It was in early February 2021 when popular culture got wind of the concept of NFTs in regards to digital assets. Shortly after a flood of "NFTization" took place resulting in countless digital assets having NFTs assigned to them in hopes of creating value. Unfortunately, the vast majority of the NFTs created were assigned to digital assets of zero value with the exception of a handful that would actually generate value for their assigned asset. The result of this phenomenon would be that popular understanding of NFT's are nothing more than a gimmick, only to fizzle out after the next news cycle.
However, the worlds understanding of NFTs has in some sense been short-changed, only seeing a skewed and inapplicable form of the NFT concept. The concept of NFTs does not have to be a gimmick, if properly crafted with purpose NFT's could show real world utility. For Sigmadex we did just that; our focus for the creation of NFTs demanded functional utility with purpose that adds value to the user experience as well as on the platform. Sigmadex harnesses NFT's in numerous ways allowing unique opportunities that work alongside the fundamental protocol.
Theoretical NFT Exploration
With a seemingly infinite number of possibilities for potential NFTs our team is systematically exploring a number of possible NFT integrations. By categorizing the most effective types of potential NFTs for the platform we can help determine and create the most unique user opportunities.
The importance of tackling risk mitigation is self explanatory, the less risk there is the more approachable providing liquidity becomes, this contributes to the growth of the DeFi space overall.
When crafting NFTs that deal with risk mitigation we took into consideration 3 main components:
- Compensate impermanent loss (total amount staked, % lost from initial staking to unstaking)
- Compensate slippage from swap (total amount swapped, % lost to initially specified price from actual price)
- Compensate gas fees (total amount, bulk-transaction gas discount)
NFT's could also be crafted to modify core components such as the stake duration and penalty amounts while injecting the element of randomness as well.
- Reduce penalty/stake period
- Receive rewards earlier
- Option to increase penalty/stake period paid in order to receive another random NFT
- Double down on the penalty curve (ex. 2x APY but also 2x unstaking penalty)
Another avenue that could be explored is the multiplication of APY through specially made NFTs.
- APY Multiplier (varying 1x, 2x, etc)
- Restake APY Multiplier
- Receive end-of-stake bonus
Randomization can yield upside for potential holders of NFT's that can be applied in truly unique ways.
- Switch farms/liquidity pools
- Increase rarity of another NFT held
- Co-op investing - as long as both (or all) cooperating users don't unstake early APY is given a boost
Bursting with Potential
When NFTs have a desired purpose in mind they can be created in such a way that their value becomes inherent and immediately apparent unlike the gimmicky NFT's the world was first exposed to.
NFT Secondary Market
When NFTs have valuable purpose and utility a secondary market for NFTs would likely emerge opening up even further opportunity for Sigmadex users.

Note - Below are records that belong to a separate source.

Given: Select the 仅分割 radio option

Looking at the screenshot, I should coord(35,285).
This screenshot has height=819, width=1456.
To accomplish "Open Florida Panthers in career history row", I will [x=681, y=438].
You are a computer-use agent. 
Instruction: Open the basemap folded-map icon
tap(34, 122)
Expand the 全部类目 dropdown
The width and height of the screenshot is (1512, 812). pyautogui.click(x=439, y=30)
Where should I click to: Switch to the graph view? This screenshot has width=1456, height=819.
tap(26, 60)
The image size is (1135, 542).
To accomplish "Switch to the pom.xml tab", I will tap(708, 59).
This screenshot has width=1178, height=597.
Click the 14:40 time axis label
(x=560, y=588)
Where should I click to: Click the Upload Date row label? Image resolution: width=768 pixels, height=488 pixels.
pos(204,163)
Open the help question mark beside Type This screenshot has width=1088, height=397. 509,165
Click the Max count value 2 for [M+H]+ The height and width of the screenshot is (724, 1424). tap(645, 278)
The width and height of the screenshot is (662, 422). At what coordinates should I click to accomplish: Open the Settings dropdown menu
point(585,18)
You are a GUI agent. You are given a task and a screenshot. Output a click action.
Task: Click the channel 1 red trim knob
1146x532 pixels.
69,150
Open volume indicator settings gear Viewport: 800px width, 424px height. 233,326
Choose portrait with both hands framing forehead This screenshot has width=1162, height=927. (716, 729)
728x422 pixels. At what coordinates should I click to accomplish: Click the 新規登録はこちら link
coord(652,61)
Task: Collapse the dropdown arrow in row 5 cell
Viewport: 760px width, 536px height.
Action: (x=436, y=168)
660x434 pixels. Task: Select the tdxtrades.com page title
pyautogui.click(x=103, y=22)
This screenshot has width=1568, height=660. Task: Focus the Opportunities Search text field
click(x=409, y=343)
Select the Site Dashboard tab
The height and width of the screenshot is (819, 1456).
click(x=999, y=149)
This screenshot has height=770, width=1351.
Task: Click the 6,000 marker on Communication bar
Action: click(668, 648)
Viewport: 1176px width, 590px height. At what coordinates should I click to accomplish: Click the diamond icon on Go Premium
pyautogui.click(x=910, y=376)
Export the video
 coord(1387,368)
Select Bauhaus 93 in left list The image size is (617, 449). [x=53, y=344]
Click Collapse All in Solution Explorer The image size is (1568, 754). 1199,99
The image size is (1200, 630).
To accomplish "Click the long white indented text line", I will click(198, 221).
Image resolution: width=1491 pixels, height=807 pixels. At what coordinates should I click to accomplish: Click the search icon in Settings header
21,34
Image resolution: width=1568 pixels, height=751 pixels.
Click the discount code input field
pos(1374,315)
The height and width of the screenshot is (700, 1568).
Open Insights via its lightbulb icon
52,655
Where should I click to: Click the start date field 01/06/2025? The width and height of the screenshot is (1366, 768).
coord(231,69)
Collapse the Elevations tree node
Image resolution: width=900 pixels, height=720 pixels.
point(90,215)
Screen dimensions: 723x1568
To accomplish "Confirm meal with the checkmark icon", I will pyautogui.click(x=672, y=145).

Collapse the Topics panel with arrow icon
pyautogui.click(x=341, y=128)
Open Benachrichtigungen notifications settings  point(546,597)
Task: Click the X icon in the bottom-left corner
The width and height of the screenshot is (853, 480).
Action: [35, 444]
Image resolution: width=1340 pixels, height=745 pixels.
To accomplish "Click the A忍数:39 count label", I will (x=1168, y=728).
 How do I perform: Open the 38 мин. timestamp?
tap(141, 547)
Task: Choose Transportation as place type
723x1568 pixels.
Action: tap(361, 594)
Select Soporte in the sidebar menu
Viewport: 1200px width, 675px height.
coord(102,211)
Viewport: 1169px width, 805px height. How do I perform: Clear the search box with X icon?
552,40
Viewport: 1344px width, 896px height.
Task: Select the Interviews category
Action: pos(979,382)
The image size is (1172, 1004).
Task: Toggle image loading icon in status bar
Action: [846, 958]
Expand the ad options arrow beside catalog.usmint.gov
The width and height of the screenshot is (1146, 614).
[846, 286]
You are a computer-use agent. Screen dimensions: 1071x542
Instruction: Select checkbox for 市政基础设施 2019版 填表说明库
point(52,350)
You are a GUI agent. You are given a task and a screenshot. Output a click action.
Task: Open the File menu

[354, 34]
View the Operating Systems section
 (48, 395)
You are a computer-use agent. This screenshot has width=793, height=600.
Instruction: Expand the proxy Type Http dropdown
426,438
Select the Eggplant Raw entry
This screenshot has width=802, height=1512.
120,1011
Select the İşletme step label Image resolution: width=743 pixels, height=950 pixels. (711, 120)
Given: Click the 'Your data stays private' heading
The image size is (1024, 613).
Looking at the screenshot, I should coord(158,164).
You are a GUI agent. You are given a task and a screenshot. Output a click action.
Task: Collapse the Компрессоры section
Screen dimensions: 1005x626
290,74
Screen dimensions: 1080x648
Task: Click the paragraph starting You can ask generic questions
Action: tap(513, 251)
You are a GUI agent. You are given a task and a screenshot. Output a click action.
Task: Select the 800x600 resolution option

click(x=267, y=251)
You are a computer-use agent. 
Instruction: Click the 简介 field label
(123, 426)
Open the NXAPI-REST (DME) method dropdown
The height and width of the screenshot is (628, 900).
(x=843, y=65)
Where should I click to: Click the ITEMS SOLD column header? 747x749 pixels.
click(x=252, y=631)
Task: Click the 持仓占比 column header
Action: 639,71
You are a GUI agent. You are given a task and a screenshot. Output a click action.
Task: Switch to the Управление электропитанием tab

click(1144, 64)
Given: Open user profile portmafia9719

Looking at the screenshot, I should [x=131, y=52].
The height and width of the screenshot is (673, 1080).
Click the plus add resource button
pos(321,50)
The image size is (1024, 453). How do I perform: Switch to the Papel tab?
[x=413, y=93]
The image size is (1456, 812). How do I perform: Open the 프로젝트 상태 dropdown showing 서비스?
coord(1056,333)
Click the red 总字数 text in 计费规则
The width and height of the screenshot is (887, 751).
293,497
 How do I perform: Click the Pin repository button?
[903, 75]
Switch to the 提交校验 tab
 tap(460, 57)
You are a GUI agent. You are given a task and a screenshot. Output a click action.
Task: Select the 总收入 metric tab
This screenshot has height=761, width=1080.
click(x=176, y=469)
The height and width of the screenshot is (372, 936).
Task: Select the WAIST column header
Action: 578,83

A hypothetical secondary market situation could involve a user with a small budget farming a highly valuable NFT. For example an NFT that could significantly decrease early withdrawal penalty amounts which could be sold to a user with a large budget looking to capitalize on a shorter term while circumventing a large penalty.
With so many varying applications for potential NFTs almost anything is possible.